_ABOUT THIS EXERCISE:_ Repeat, line for line, only the span that opens at the "This screenshot has height=702, width=958." line and closes at the final line below. Skip the pictures.

_EXERCISE MATERIALS:_
===
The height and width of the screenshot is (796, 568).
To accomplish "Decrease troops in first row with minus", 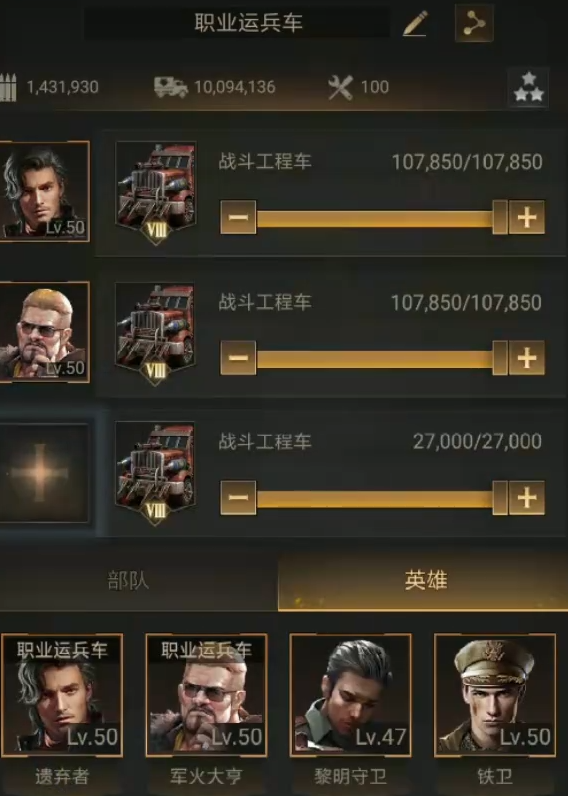I will (x=238, y=217).
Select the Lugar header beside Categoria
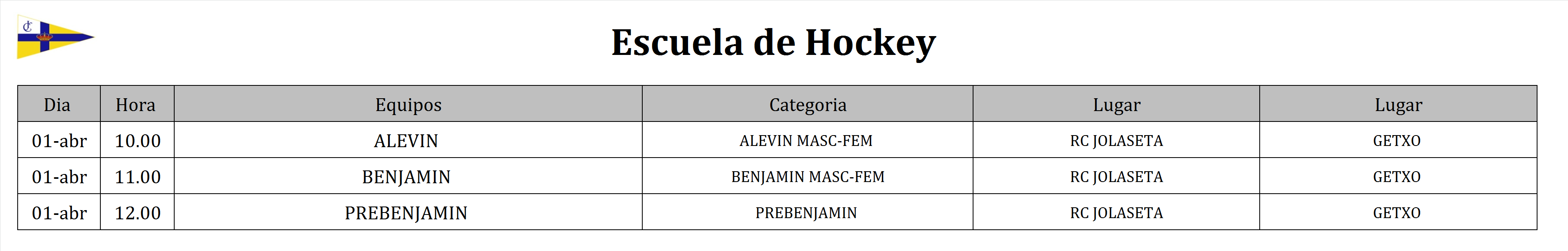Viewport: 1568px width, 251px height. 1116,105
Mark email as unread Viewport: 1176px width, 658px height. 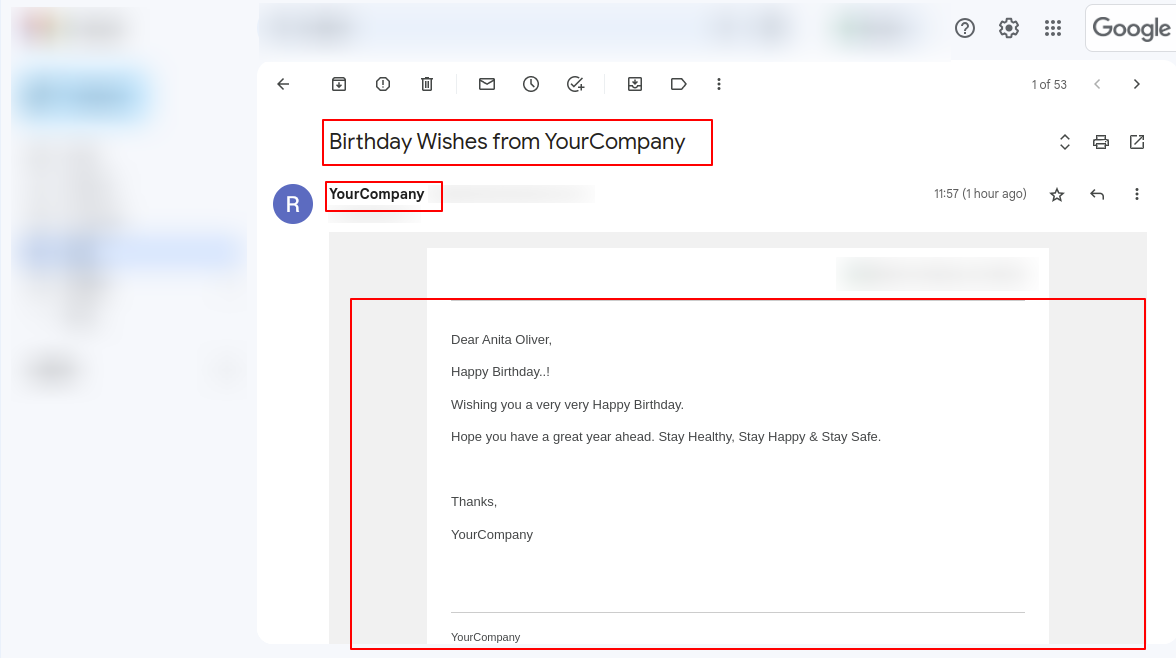pos(487,84)
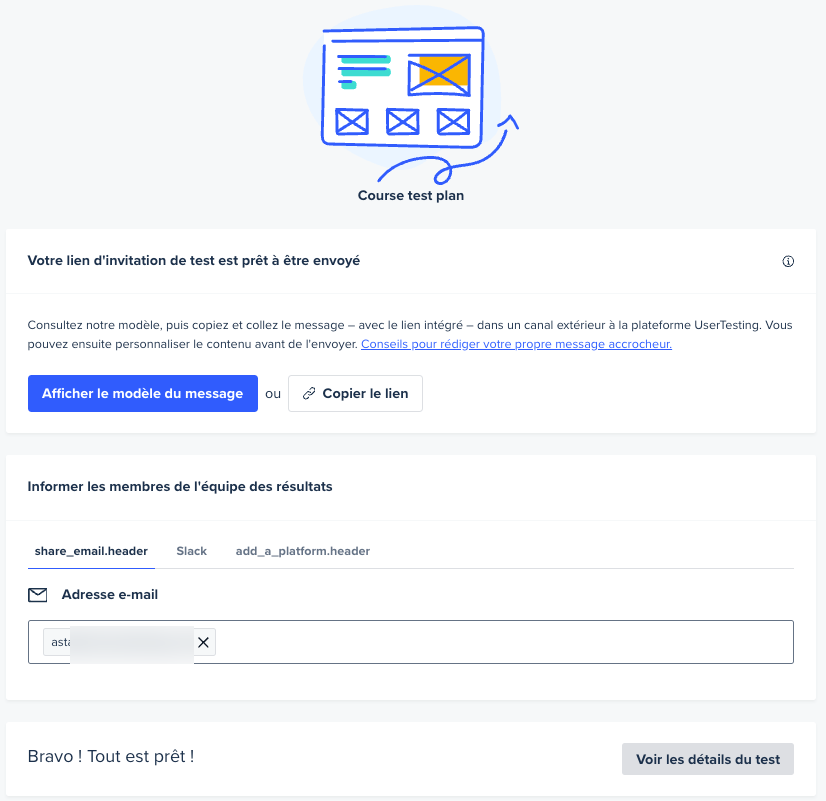Open the share_email.header tab
Screen dimensions: 826x801
click(91, 551)
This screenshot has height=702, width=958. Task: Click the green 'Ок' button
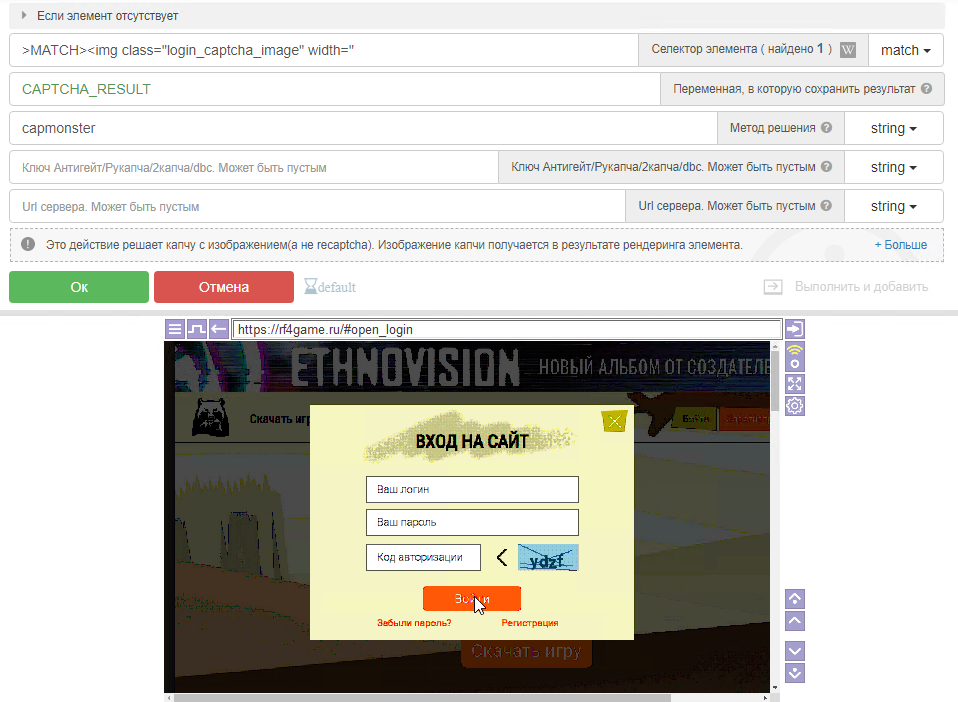click(x=79, y=287)
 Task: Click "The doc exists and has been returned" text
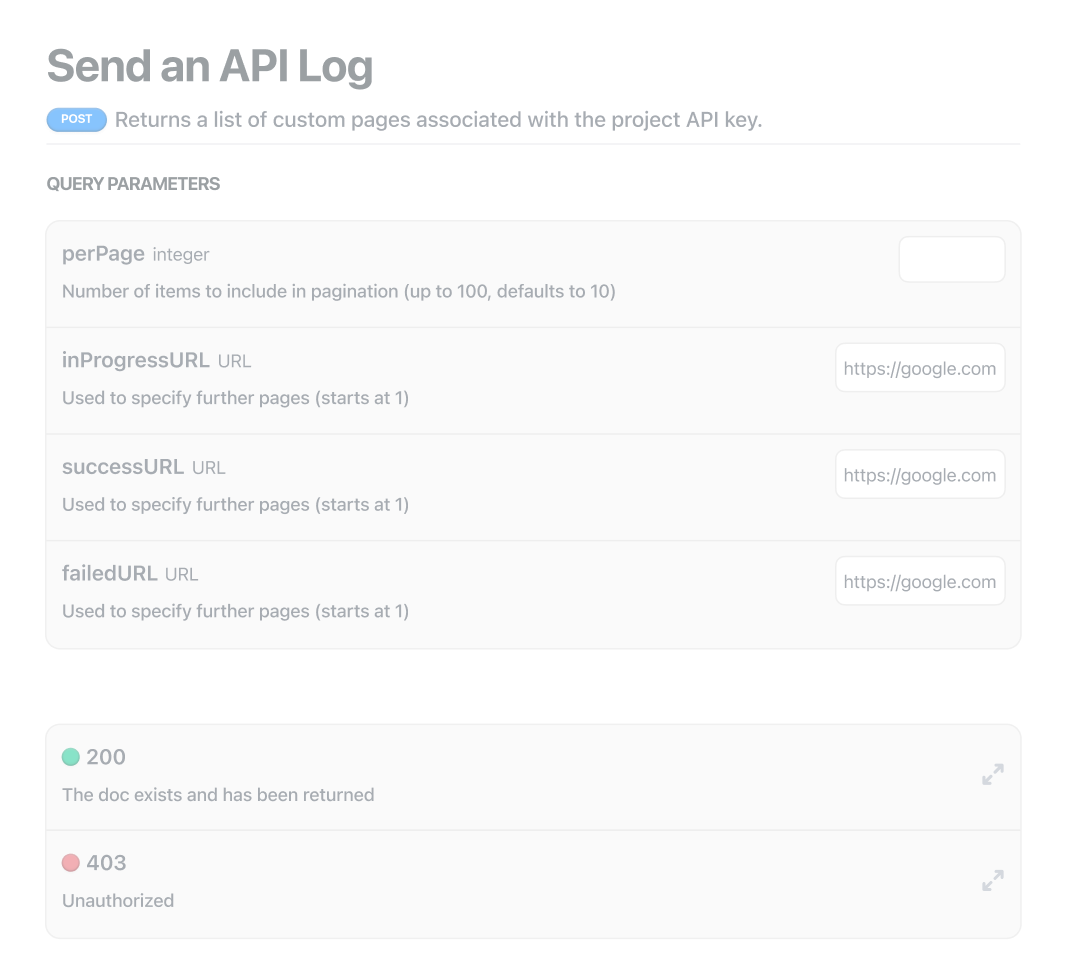click(218, 795)
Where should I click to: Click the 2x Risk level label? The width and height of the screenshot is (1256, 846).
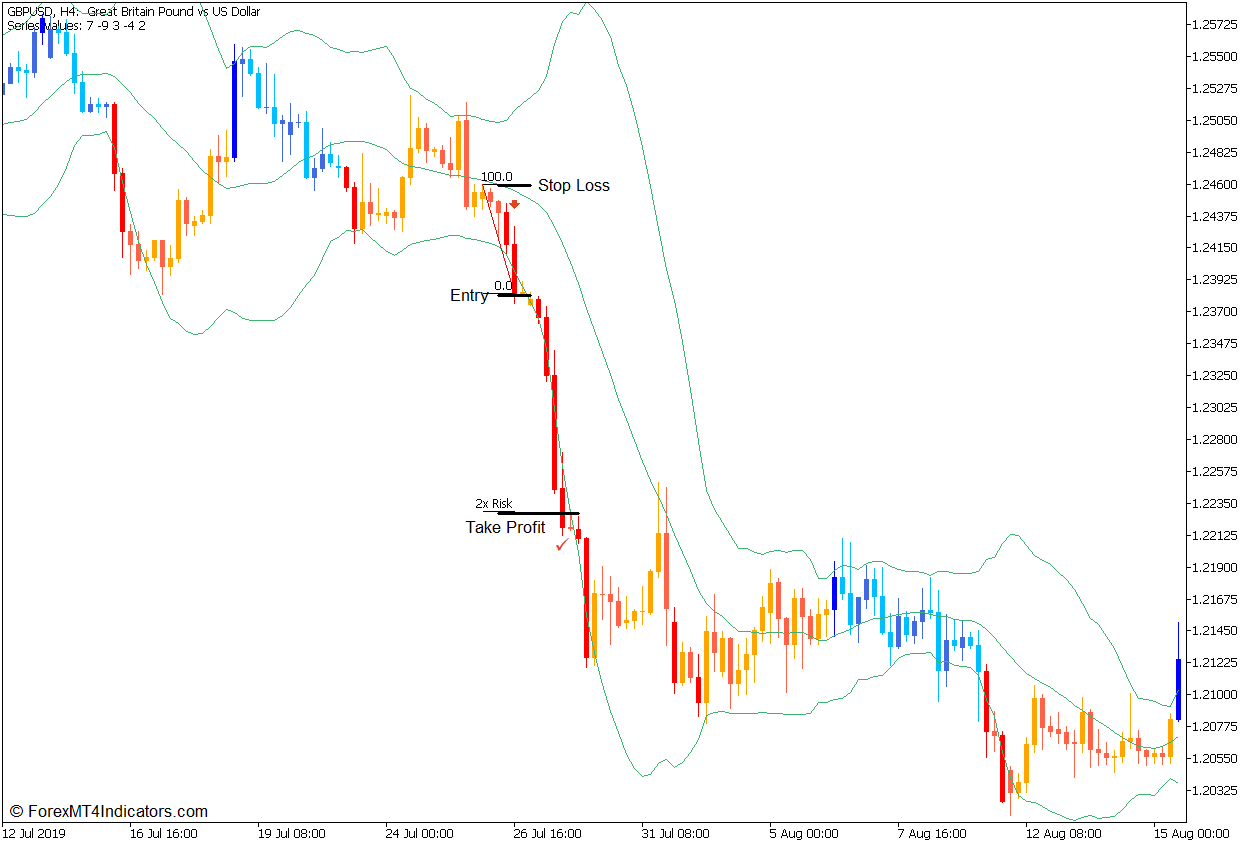(x=493, y=504)
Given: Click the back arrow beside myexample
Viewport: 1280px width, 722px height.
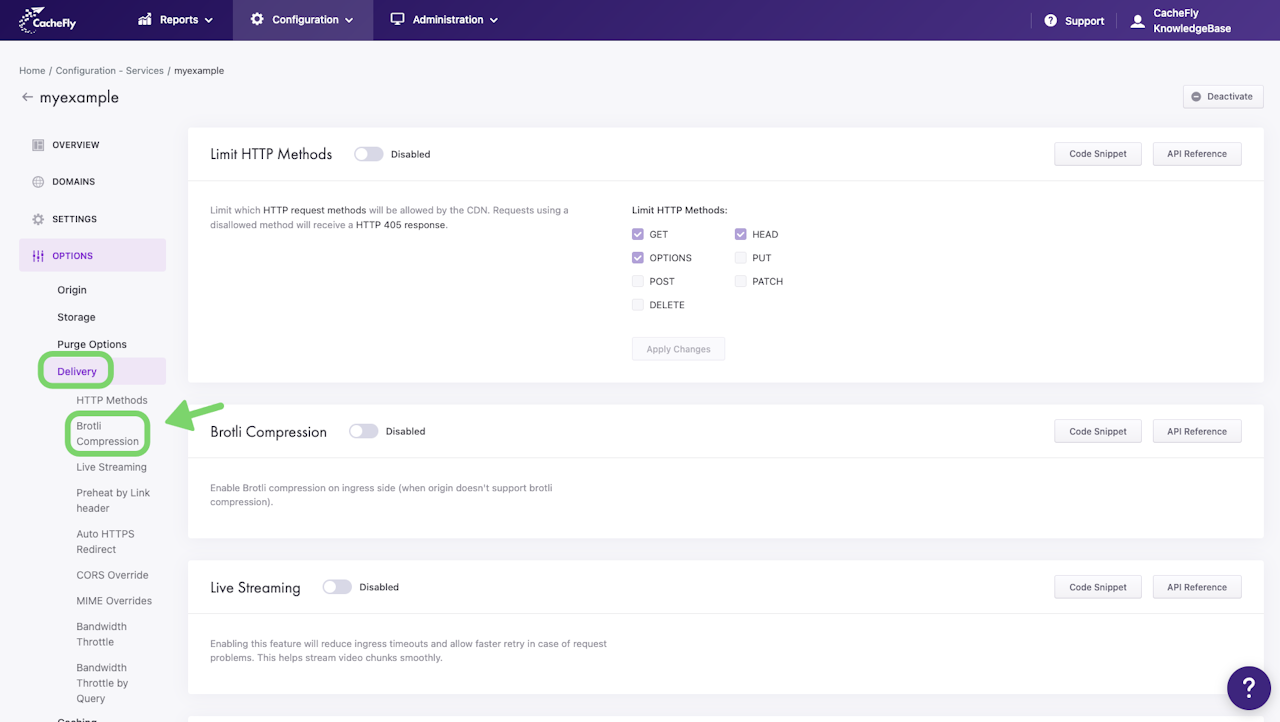Looking at the screenshot, I should (x=27, y=97).
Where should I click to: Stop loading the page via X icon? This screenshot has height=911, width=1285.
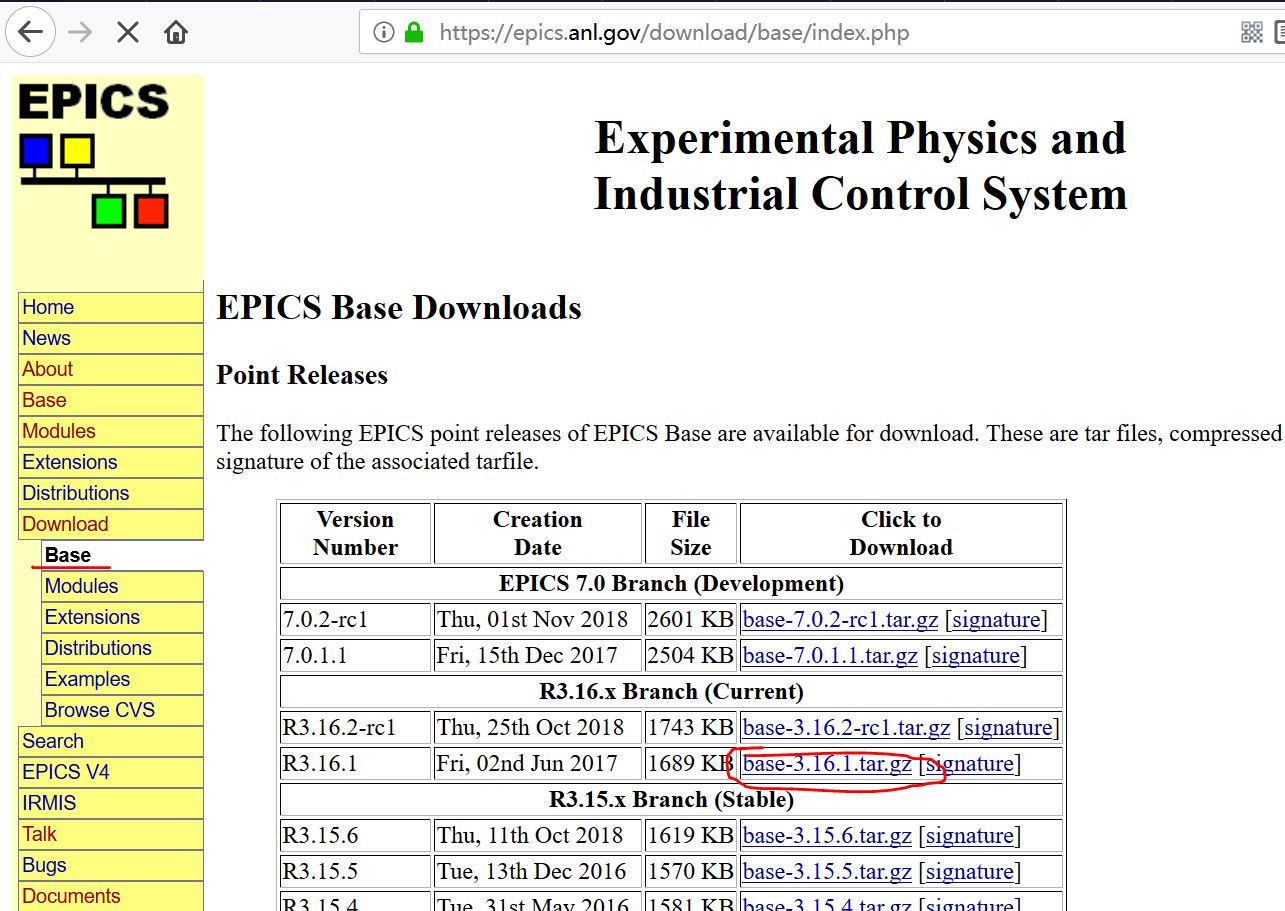(126, 31)
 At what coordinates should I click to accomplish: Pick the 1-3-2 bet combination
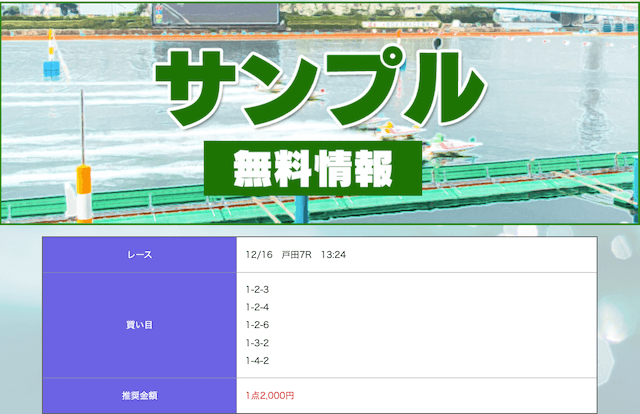pyautogui.click(x=257, y=343)

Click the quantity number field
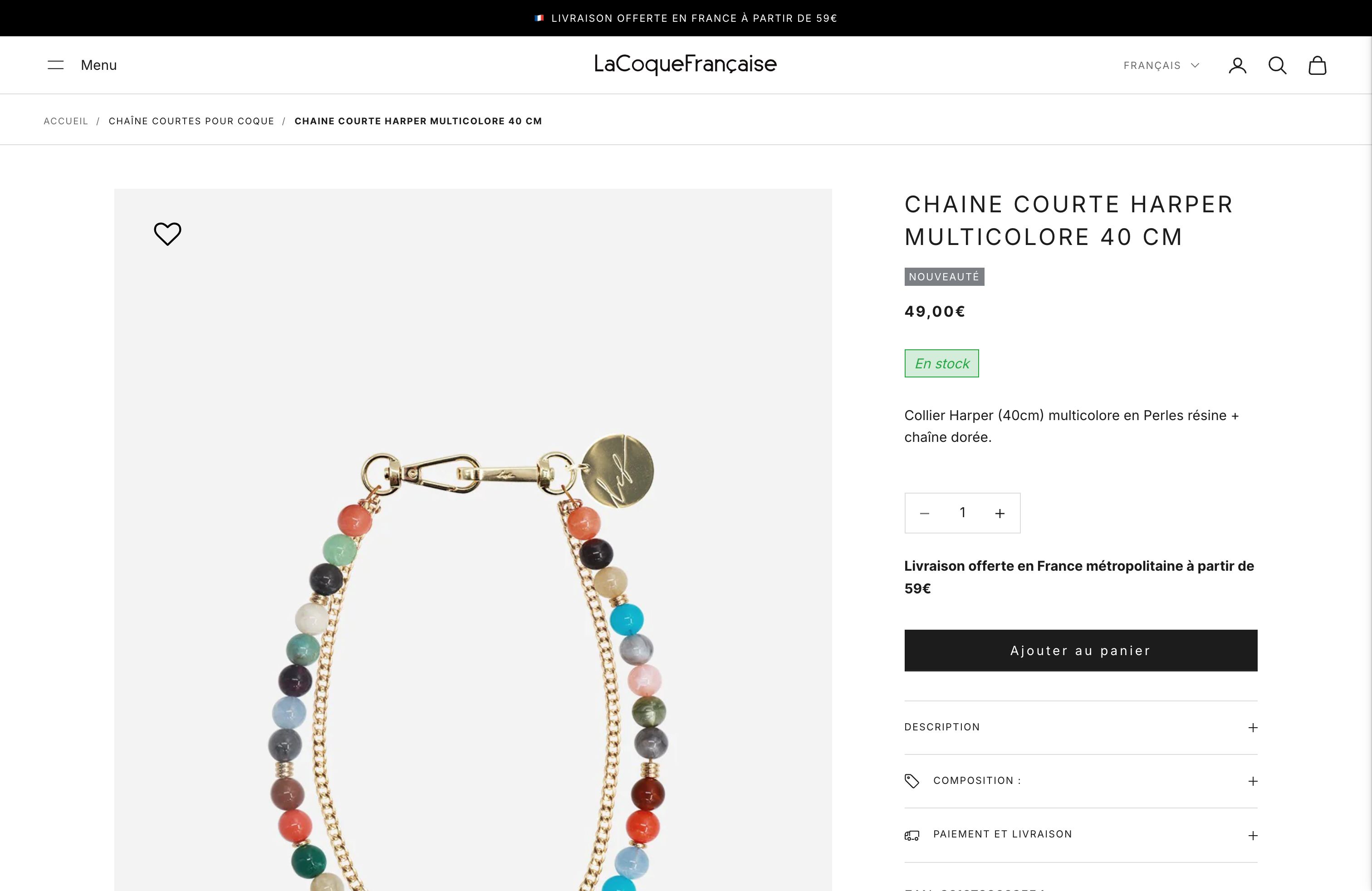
===
_TASK OUTPUT:_
This screenshot has height=702, width=958. Task: Click the green 'Ок' button
click(x=79, y=287)
 Task: Click "The doc exists and has been returned" text
click(218, 795)
Where should I click to: Click the 2x Risk level label? The width and height of the screenshot is (1256, 846).
(x=493, y=504)
Given: Click the back arrow beside myexample
Viewport: 1280px width, 722px height.
Looking at the screenshot, I should (x=27, y=97).
Where should I click to: Stop loading the page via X icon? This screenshot has height=911, width=1285.
(126, 31)
 At what coordinates should I click to accomplish: Pick the 1-3-2 bet combination
pyautogui.click(x=257, y=343)

Click the quantity number field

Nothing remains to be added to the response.